──────── Data provided ────────
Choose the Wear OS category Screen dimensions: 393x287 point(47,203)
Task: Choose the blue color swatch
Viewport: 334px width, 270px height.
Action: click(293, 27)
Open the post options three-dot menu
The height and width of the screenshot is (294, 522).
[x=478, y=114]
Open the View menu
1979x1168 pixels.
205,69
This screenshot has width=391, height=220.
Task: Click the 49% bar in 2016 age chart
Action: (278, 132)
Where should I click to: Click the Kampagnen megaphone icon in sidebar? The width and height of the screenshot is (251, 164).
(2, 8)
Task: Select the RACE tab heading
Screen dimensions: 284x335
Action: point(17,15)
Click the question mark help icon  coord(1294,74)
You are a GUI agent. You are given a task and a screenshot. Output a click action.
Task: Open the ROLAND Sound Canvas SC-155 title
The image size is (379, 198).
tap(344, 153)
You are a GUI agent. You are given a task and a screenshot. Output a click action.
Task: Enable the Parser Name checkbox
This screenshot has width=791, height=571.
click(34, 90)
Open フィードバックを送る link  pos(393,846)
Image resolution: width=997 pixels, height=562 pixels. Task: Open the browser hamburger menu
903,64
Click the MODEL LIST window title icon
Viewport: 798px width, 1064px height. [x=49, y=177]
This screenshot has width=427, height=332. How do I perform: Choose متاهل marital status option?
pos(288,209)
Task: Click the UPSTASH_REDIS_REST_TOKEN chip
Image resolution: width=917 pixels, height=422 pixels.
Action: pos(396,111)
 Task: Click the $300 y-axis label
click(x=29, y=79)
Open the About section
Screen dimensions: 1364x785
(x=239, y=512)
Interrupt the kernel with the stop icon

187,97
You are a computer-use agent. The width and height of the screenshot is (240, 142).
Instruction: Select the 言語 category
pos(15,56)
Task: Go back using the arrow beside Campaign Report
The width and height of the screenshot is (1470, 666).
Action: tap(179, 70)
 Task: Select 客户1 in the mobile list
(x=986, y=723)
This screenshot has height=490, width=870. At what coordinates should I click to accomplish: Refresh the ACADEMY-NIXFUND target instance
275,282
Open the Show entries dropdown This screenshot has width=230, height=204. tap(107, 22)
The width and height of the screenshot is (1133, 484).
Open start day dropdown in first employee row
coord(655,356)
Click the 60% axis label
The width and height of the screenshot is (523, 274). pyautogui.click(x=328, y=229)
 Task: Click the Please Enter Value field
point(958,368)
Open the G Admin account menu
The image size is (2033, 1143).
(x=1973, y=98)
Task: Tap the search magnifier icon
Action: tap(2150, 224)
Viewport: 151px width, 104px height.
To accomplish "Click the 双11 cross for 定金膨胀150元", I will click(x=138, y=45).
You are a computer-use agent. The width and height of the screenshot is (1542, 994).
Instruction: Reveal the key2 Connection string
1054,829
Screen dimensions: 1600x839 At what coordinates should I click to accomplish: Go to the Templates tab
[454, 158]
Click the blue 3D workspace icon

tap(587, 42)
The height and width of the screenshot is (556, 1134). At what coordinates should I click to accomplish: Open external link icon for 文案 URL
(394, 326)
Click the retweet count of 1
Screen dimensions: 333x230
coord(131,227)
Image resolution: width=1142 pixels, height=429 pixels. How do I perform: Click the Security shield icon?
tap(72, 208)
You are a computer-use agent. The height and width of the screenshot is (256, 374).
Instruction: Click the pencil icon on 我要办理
────────
What you should do ▸
Copy out everything in the material from the line containing "This screenshot has height=490, width=870." down to the line containing "will click(x=138, y=45).", changing "dropdown" to "drop-down list" and leaving everything else the same.

Solved problem ▸
This screenshot has height=490, width=870. At what coordinates should I click to accomplish: Refresh the ACADEMY-NIXFUND target instance
275,282
Open the Show entries drop-down list This screenshot has width=230, height=204. tap(107, 22)
The width and height of the screenshot is (1133, 484).
Open start day drop-down list in first employee row
coord(655,356)
Click the 60% axis label
The width and height of the screenshot is (523, 274). pyautogui.click(x=328, y=229)
 Task: Click the Please Enter Value field
point(958,368)
Open the G Admin account menu
The image size is (2033, 1143).
(x=1973, y=98)
Task: Tap the search magnifier icon
Action: tap(2150, 224)
Viewport: 151px width, 104px height.
To accomplish "Click the 双11 cross for 定金膨胀150元", I will click(x=138, y=45).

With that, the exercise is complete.